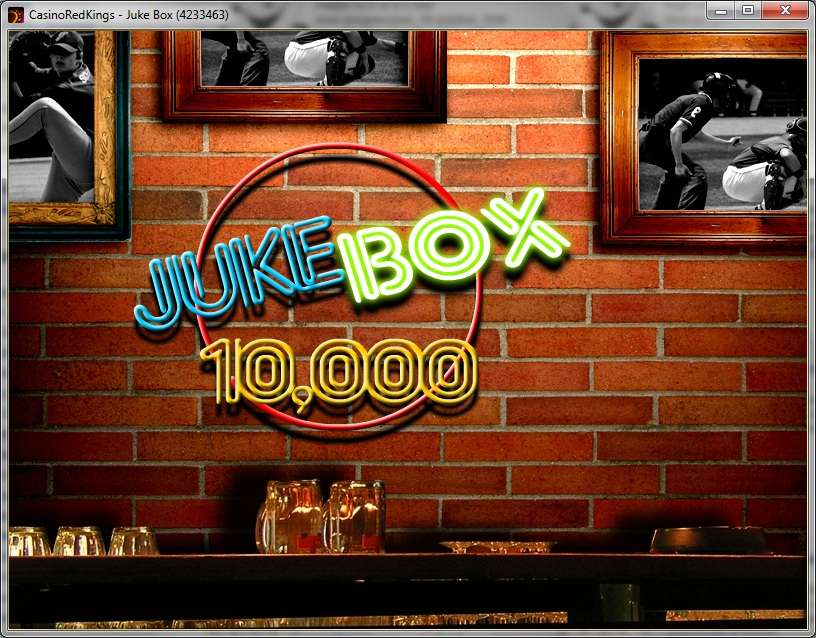
Task: Close the Juke Box game window
Action: (x=785, y=11)
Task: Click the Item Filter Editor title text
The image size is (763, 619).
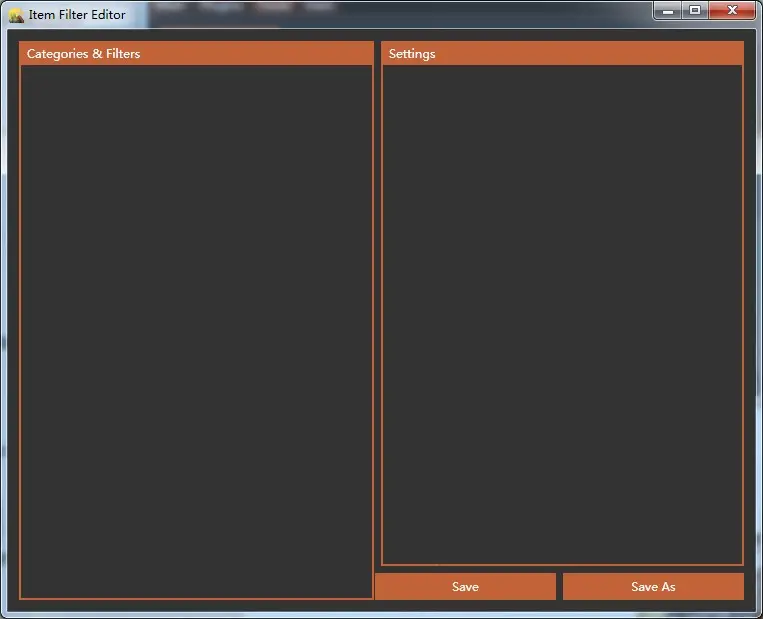Action: point(77,15)

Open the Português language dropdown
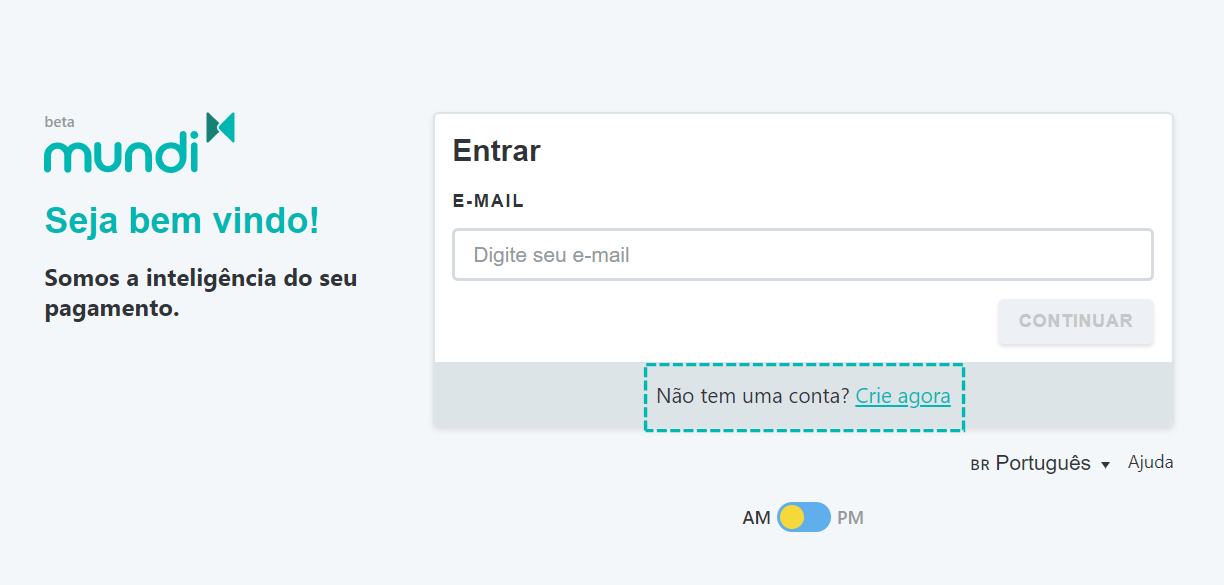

+++

Required work: Copy the listing with "dropdown" swapped for "drop-down menu" throughout, leaving everything else unchanged, and omit the pictures.

Response to this exercise:
Task: Close the Juke Box game window
Action: (x=785, y=11)
Task: Click the Item Filter Editor title text
The image size is (763, 619).
Action: point(77,15)

Open the Português language drop-down menu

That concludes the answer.